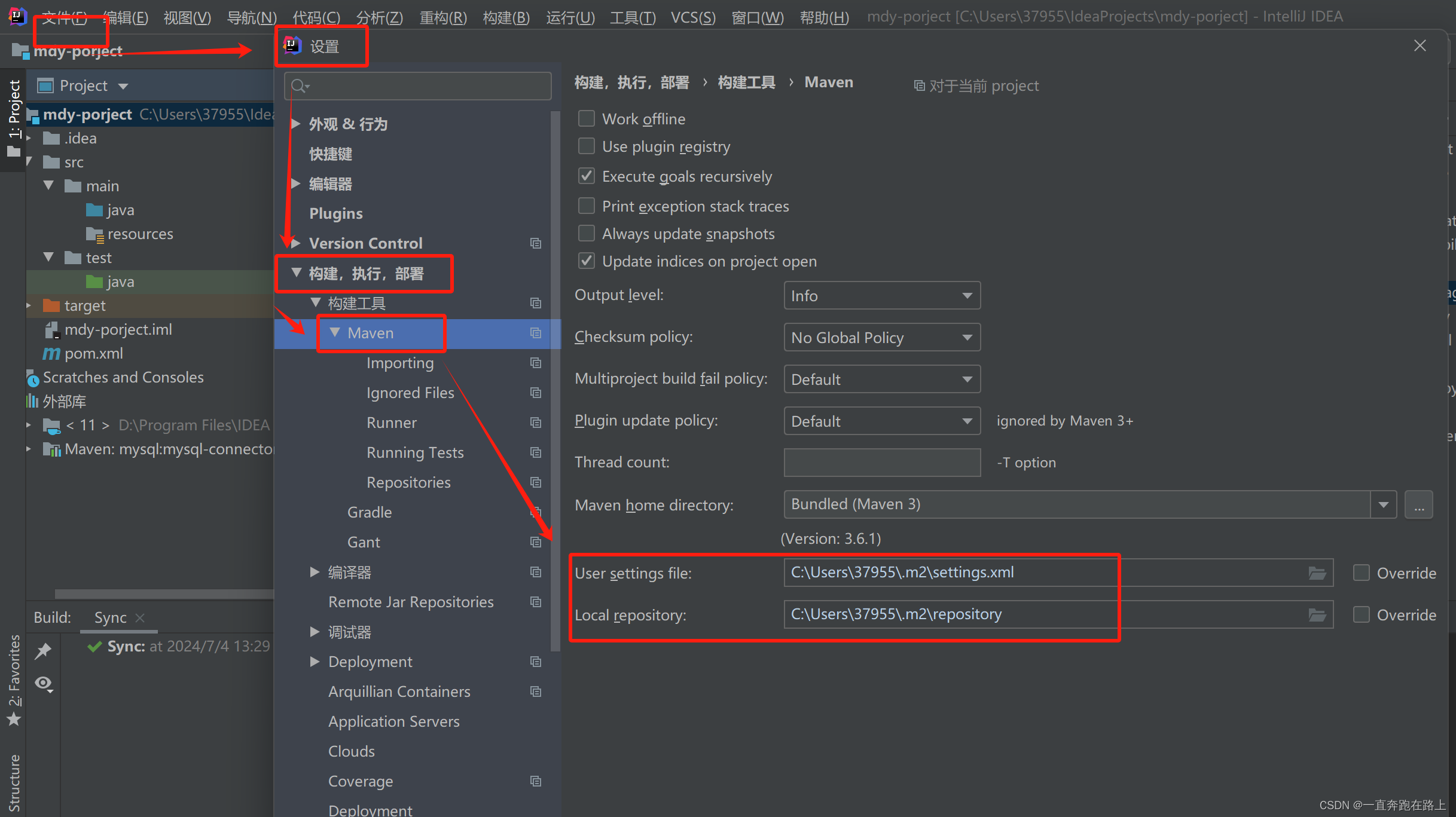1456x817 pixels.
Task: Click the Version Control section icon
Action: click(534, 243)
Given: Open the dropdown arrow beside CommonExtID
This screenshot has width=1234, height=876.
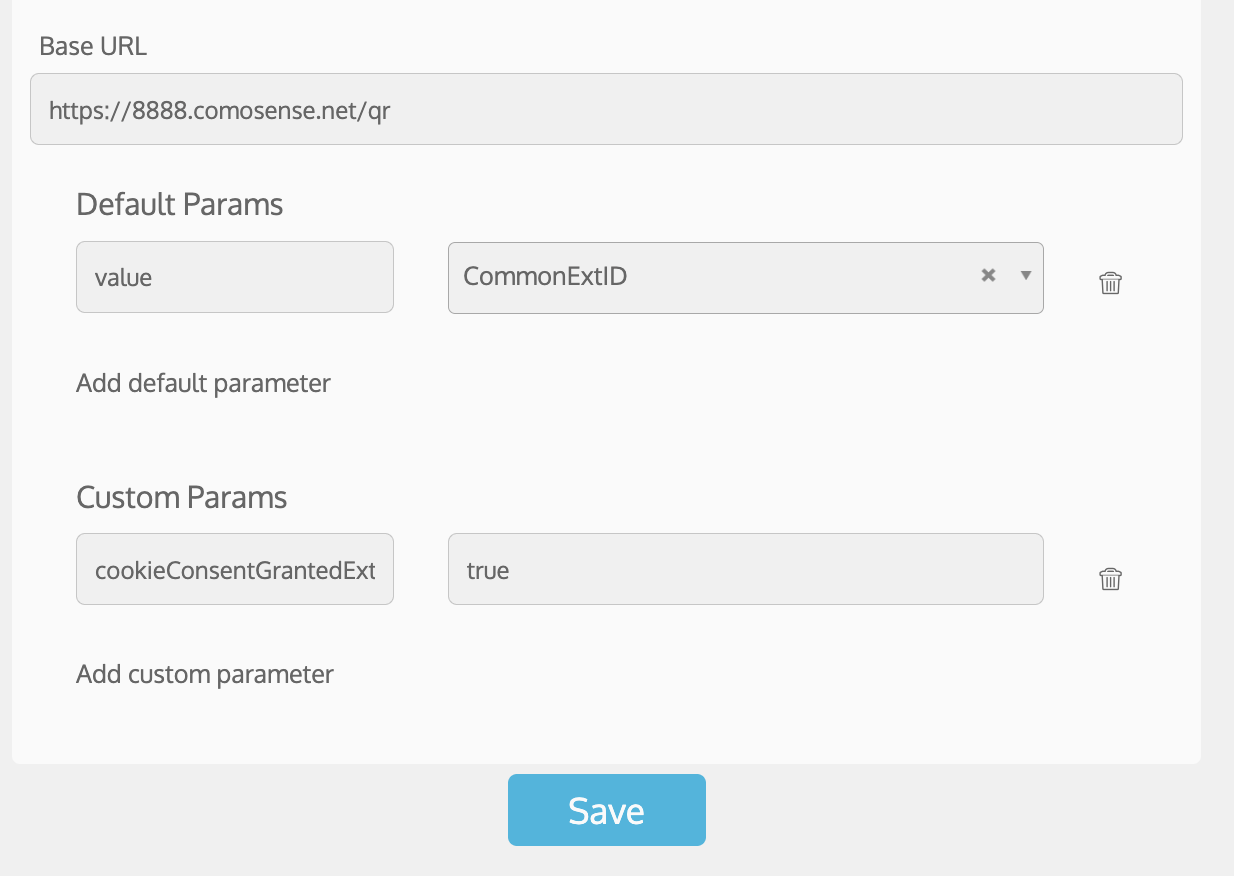Looking at the screenshot, I should point(1025,275).
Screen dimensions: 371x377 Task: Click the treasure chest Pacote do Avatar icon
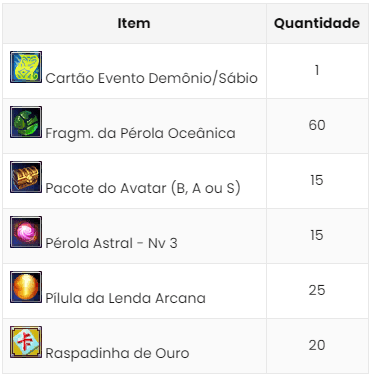tap(26, 177)
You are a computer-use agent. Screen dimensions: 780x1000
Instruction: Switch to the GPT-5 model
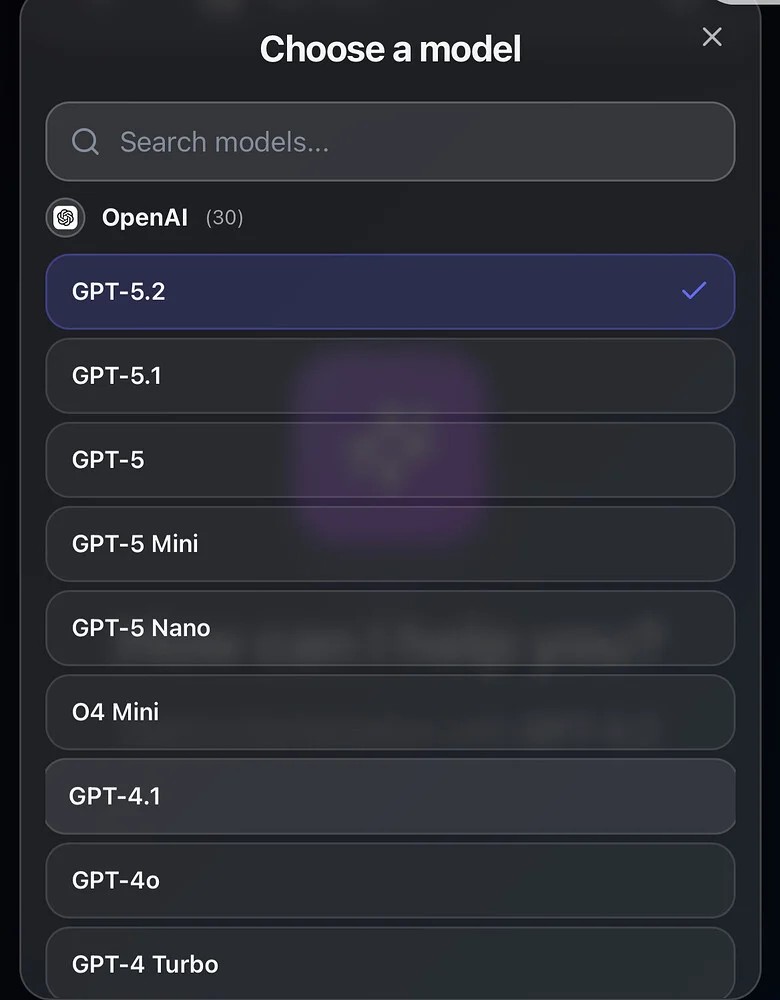click(390, 460)
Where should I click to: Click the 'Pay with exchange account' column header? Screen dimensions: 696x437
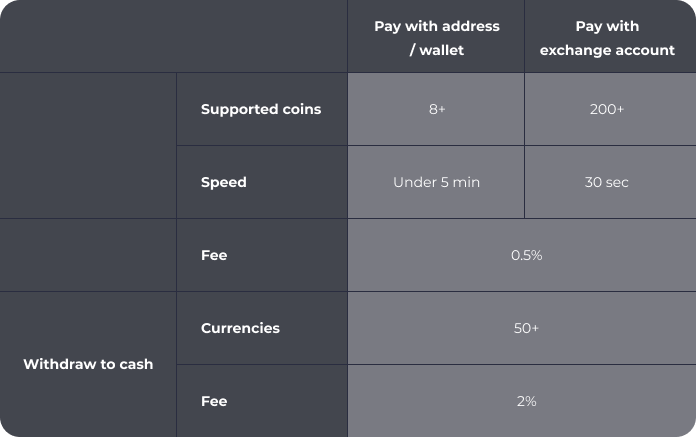610,36
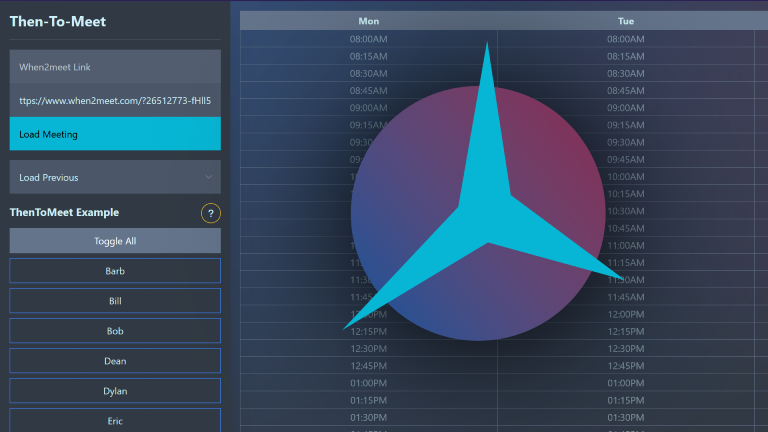The width and height of the screenshot is (768, 432).
Task: Pick the Monday 12:30PM time slot
Action: click(x=368, y=349)
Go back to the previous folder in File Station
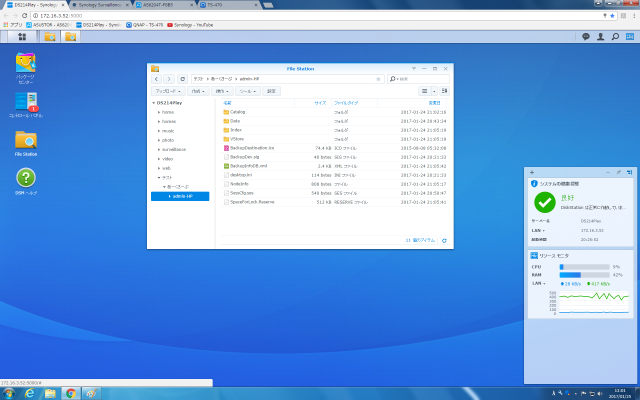This screenshot has width=640, height=400. click(157, 78)
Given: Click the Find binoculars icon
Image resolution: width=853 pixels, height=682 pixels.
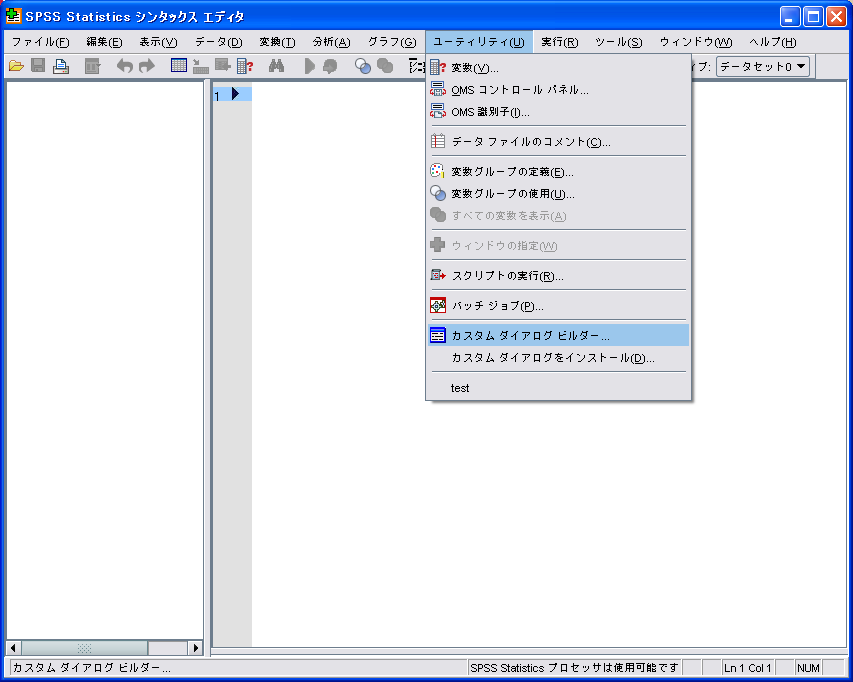Looking at the screenshot, I should (x=277, y=66).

*****

■ EXERCISE DETAILS ■
Which lines run from the one containing "Given: Open the" to the end of the data above? Set down those lines exactly, and only those, without any pictures.

■ RESULT OF THE EXERCISE ■
Given: Open the dropdown arrow beside CommonExtID
This screenshot has width=1234, height=876.
Looking at the screenshot, I should point(1025,275).
Screen dimensions: 371x377 Task: Click the treasure chest Pacote do Avatar icon
tap(26, 177)
You are a computer-use agent. Screen dimensions: 780x1000
Instruction: Switch to the GPT-5 model
click(390, 460)
Where should I click to: Click the 'Pay with exchange account' column header? Screen dimensions: 696x437
610,36
The width and height of the screenshot is (768, 432).
Task: Pick the Monday 12:30PM time slot
Action: click(x=368, y=349)
Go back to the previous folder in File Station
This screenshot has width=640, height=400. click(157, 78)
Given: Click the Find binoculars icon
Image resolution: width=853 pixels, height=682 pixels.
Looking at the screenshot, I should (x=277, y=66).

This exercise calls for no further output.